With a painter for a mother and the inheritor of a sculptural family legacy through his father, Calder had no choice but to mature around artists and their production. Intrigued by the inner workings of materials from childhood, Calder spent four years on an engineering degree before toiling away in boiler rooms and automobile factories. In 1923, he followed his creative inclinations to New York, where he took night classes at the Art Students League, a position as an illustrator, and the existing art community by graceful storm. Shortly thereafter, Calder felt called to Paris, where his burgeoning interests coincided with those of Surrealism and abstraction, and where he was introduced to an assortment of avant-gardes, among them Marcel Duchamp: “…I could more or less be said to belong to quite a gang: [Jules] Pascin, [Tsuguharu] Foujita, Man Ray, Kiki [de Montparnasse], [Robert] Desnos, and many others. I felt very much at home with them…” (A. Calder, quoted in M. Rosenthal, The Surreal Calder, exh. cat., Menil Collection, Houston, 2005, p. 116). Ever true to his singular vision, Calder fashioned a uniquely American style with the power to transcend, quite literally, the limiting categorization of any one twentieth-century movement. “Calder is a man of tremendous integrity,” recalled Robert Osborn. “Right from the start he has understood – with intensity – who HE is, what he feels, and what he can imagine. He has never once diluted any of these things” (R. Osborn, quoted in A. Calder, Calder: An Autobiography with Pictures, New York, 1966, p. 1).
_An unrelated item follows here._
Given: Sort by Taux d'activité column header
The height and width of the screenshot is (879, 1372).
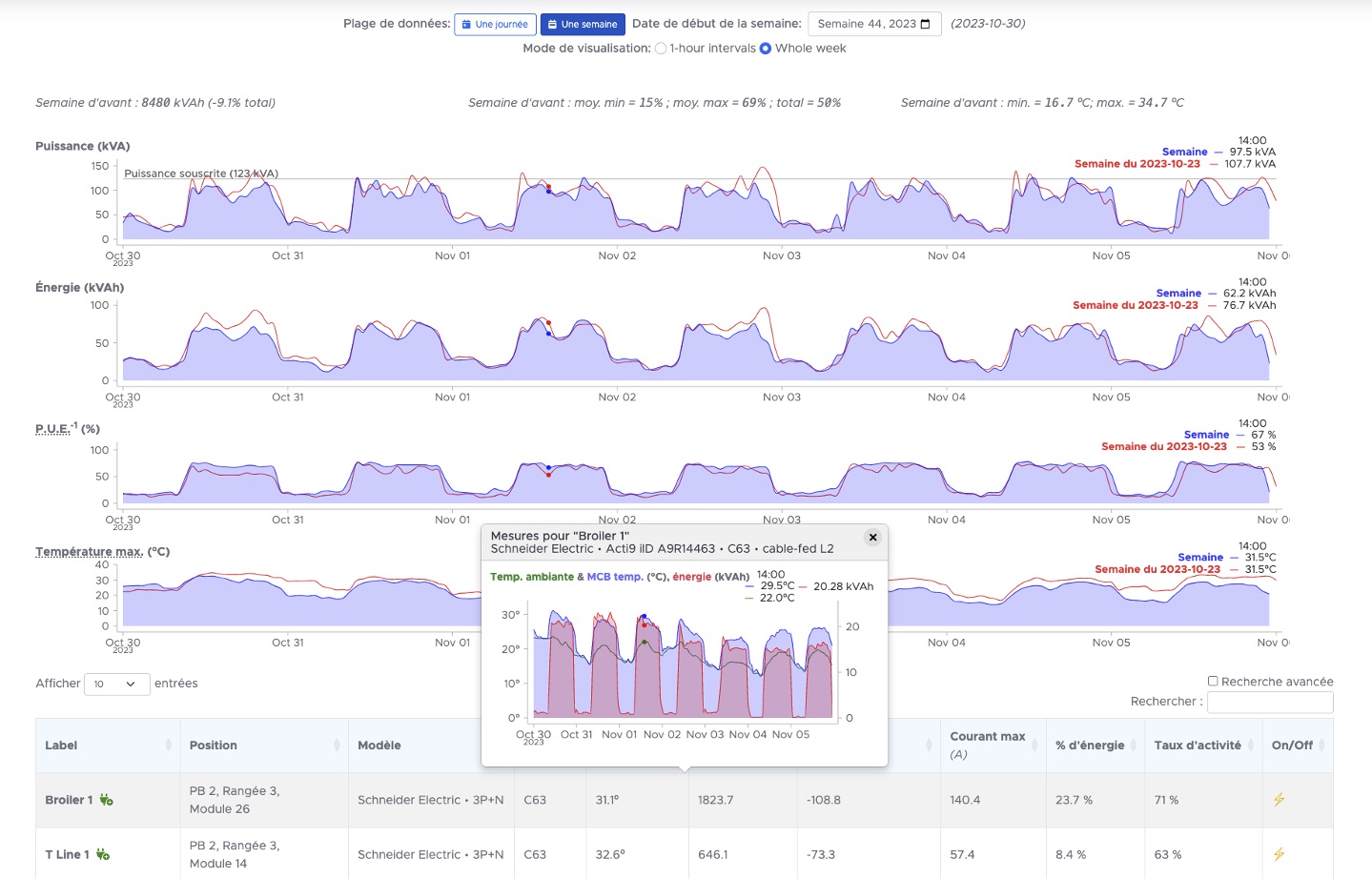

The present work bears witness to such a statement, and its inclusion in the Perls Galleries show Calder: Crags and Critters of 1974 cements its place in Calder’s lasting oeuvre. The subtle movement of Calder’s hand-picked elements “…conveys to us with equal felicity the evolutions of the celestial bodies, the trembling of leaves on the branches, the memory of caresses” (A. Breton, quoted in M. Rosenthal, The Surreal Calder, exh. cat., Menil Collection, Houston, 2005, p. 138). Blessed with those very memories as a family man and well-loved creator, Calder sought in his final years to share such sensations. Just as the artist spent his life navigating his unrelenting desire for rationality and opposing tender creative urge, Crag with Red Heart juxtaposes logic and feeling in a synthesis of well-conceived, accessible design. Perhaps a statement on the coexistence of disparate impulses, perhaps simply an aesthetically pleasing swan song, the present work is Calder at his most gentle and most human.